We’ve all heard this same argument before: Dog owners who don’t pick up their pets waste when strolling through city-owned parks. The audacity of dog owners not to scoop up and bag their dog’s waste has been cussed and discussed in both Marinette and Menominee for years.

The Marinette Parks and Recreation Committee is the latest group of municipal representatives to weigh in on the nagging problem.

Who would ever think that animal waste in a municipal park, a place where people go to relax and enjoy themselves, would be so upsetting to so many people for so long. But it has and it’s really time for city representatives to make a decision to either put a halt to the daredeviltry or at least implement an ordinance that will compel dog owners to pony up money for a stiff fine.

Alderman Ken Keller has been the pointman to get something done for a long time but his bark apparently hasn’t been loud enough. Keller reminded committee members that the city of Marinette is on a mission to promote its parks and other locations of recreation and entertainment, but the mission is almost impossible when people have to be slipping and sliding in dog dirt.

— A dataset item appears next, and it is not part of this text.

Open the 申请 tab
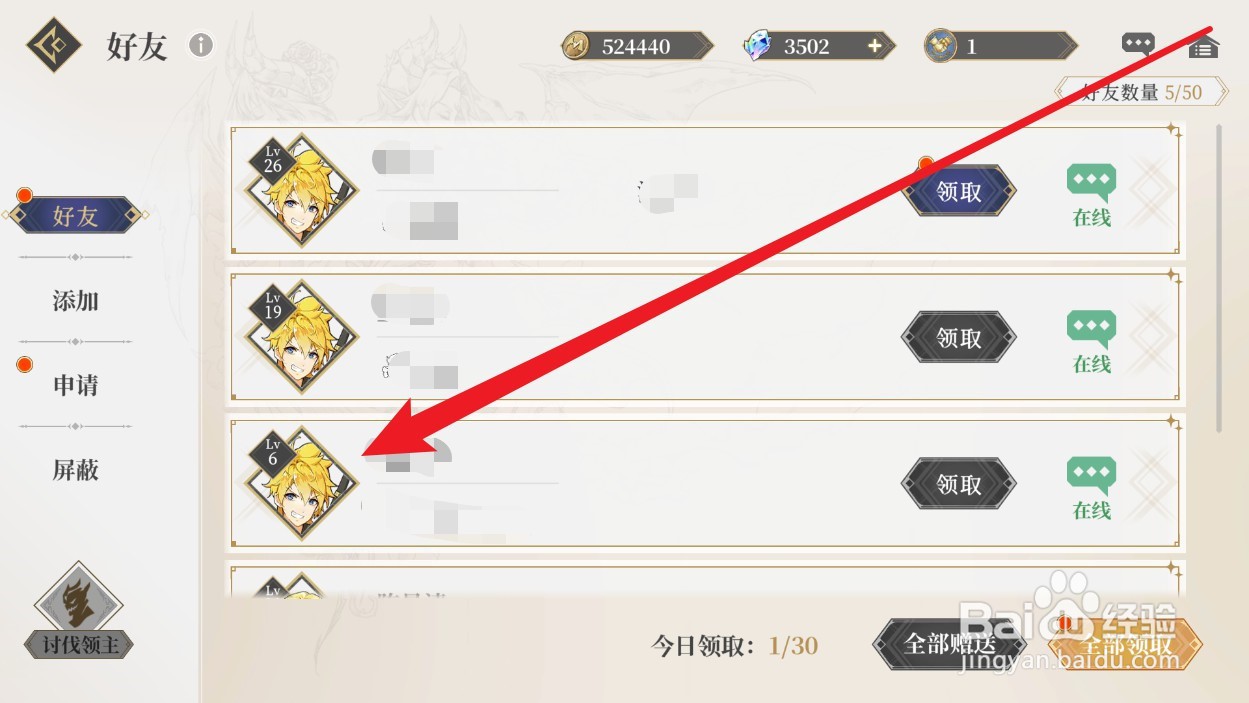Viewport: 1249px width, 703px height. 76,385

Installing brighter and more reflective signs warning dog owners was one suggestion put forth. Really? Would this help when defiant dog owners would simply walk past the sign and ignore the warning. Surely there is some kind of technology available that would be a better detection gimmick than a warning sign.

Committee chairperson Dorothy Kowalski, who represents the city-at-large on the council, noted one of the problems has been the difficulty of enforcing in-place municipal ordinances. Kowalski suggested it may even take the installation of video equipment to catch the brash dog owners. We think her suggestion should be looked into a little deeper.

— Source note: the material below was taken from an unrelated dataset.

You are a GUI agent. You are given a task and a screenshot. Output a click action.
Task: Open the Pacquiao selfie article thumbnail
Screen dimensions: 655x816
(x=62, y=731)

Here we are looking forward to summer and its short appearance in our part of the country and we’re still talking about naughty dog owners and their utter defiance of existing ordinances. The task of enforcement for the lone animal control officer in the police department is too big a burden on the officer.

Alderman Rick Polzin said it might come to the point where the city will have to close all parks to dogs. We’ll likely hear a response from some dog owners who claim the problem exists with only a few recalcitrant dog owners. That argument no longer holds water. The problem has existed far beyond the reasonable discussion stage and it’s time for the city to take action. Even if it means banning dogs from local parks.